Viele, viele bunte Demos

Das 4. Weltsozialforum in Mumbai (Indien) fand vor allem auf der Straße statt - und löste die Diskussion darüber aus, ob das denn gut ist. Spannende Kontroversen innerhalb der Bewegung wurden in Mumbai nicht ausgetragen - zumindest nicht auf dem WSF. Dafür gab es im International Council intensive Debatten über die Zukunft des WSF.

(von Marc Engelhardt, Forum Umwelt & Entwicklung)

(Marc Engelhardt ist internationaler Sprecher des Bund für Umwelt und Naturschutz Deutschland (BUND). Er promoviert an der Uni Kiel zu kommunalen Bürgerhaushalten und arbeitet als freier Journalist in Hamburg und Nairobi. Kontakt: marc.engelhardt@bund.net)

Die Wege voll mit rotem Staub, die Luft voll Ruß. Menschenmassen drängen durch die verschachtelte Metropole in grau, Hupen der Motor-Rikschas übertönen jedes andere Geräusch. Mumbai ist anders als Porto Alegre, nicht nur auf den ersten Blick.
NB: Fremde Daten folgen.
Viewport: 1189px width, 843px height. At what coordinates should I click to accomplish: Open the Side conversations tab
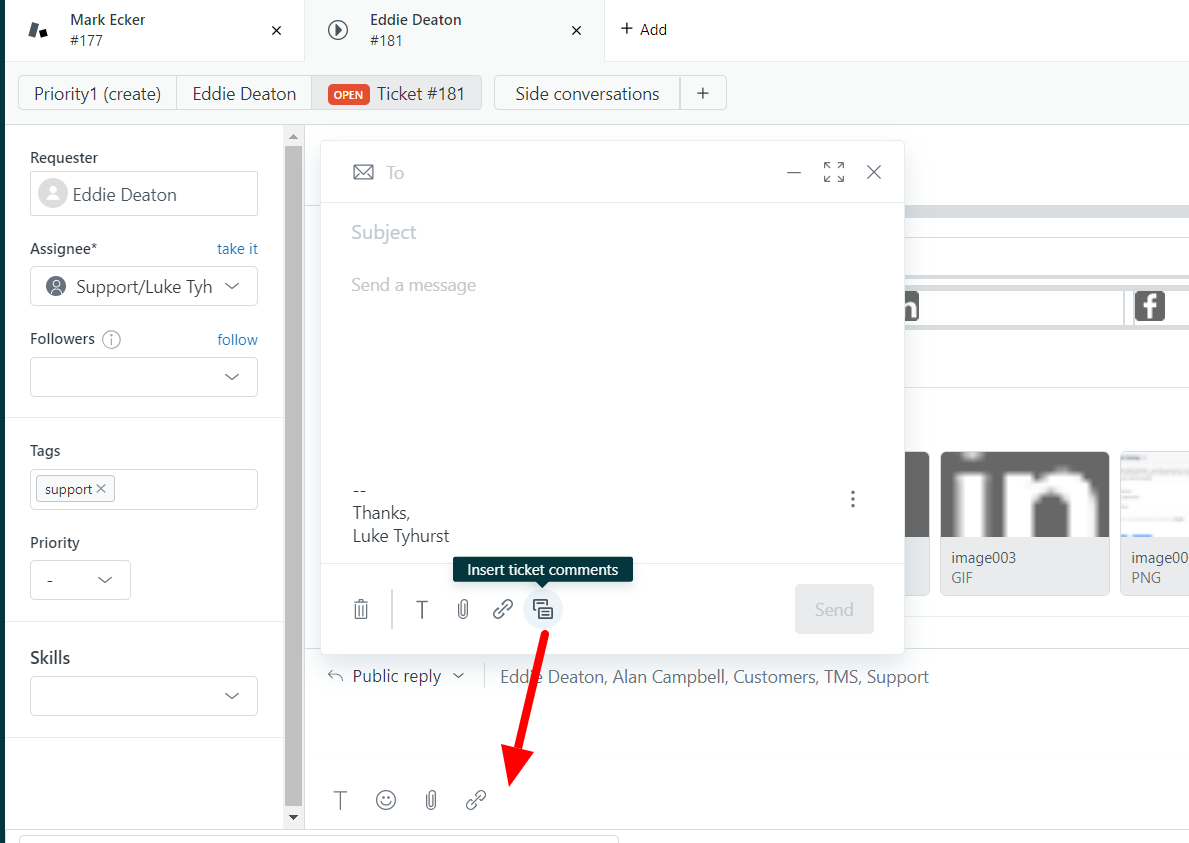click(x=587, y=94)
Indiens größte Stadt mit 18 Millionen Einwohnern gilt als Hochburg der sozialen Bewegungen, allen voran die Gewerkschaften. Zugleich ist die Stadt, die die Briten “Tor nach Indien” nannten, aber auch Indiens größtes Handelszentrum, in dem oft Geld über politischen Einfluss entscheidet. Ein Mikrokosmos der Zustände, die das Weltsozialforum (WSF) anprangert. Für das WSF, sagen viele Besucher, könnte es kaum einen symbolträchtigeren Ort geben.

Mitten in Indien

100.000 Besucher sind nach Mumbai gekommen, um vom 16. bis 21. Januar am WSF teilzunehmen. Nur jeder zehnte kommt aus dem Ausland. Indische Gruppen dominieren: Die Dalit-Bewegung, die für die Rechte der Kastenlosen kämpft; Kleinbauern aus ländlichen Regionen Indiens, die zum ersten Mal mit organisierten Bussen in die Großstadt kommen, um ihre Probleme zu präsentieren; die Schwulen- und Lesben-Bewegung, die gegen die massive Unterdrückung in Indien kämpft; Tibeter im indischen Exil und andere spirituell motivierte Gruppen. Für die traditionell heftigst zerstrittene indische NGO-Community ist allein diese Präsenz schon ein Erfolg. Zwar gibt es Gegenveranstaltungen zum WSF, aber das Gros indischer Aktivisten trifft sich auf der umgebauten Industriebrache, die Austragungsort des Forums ist.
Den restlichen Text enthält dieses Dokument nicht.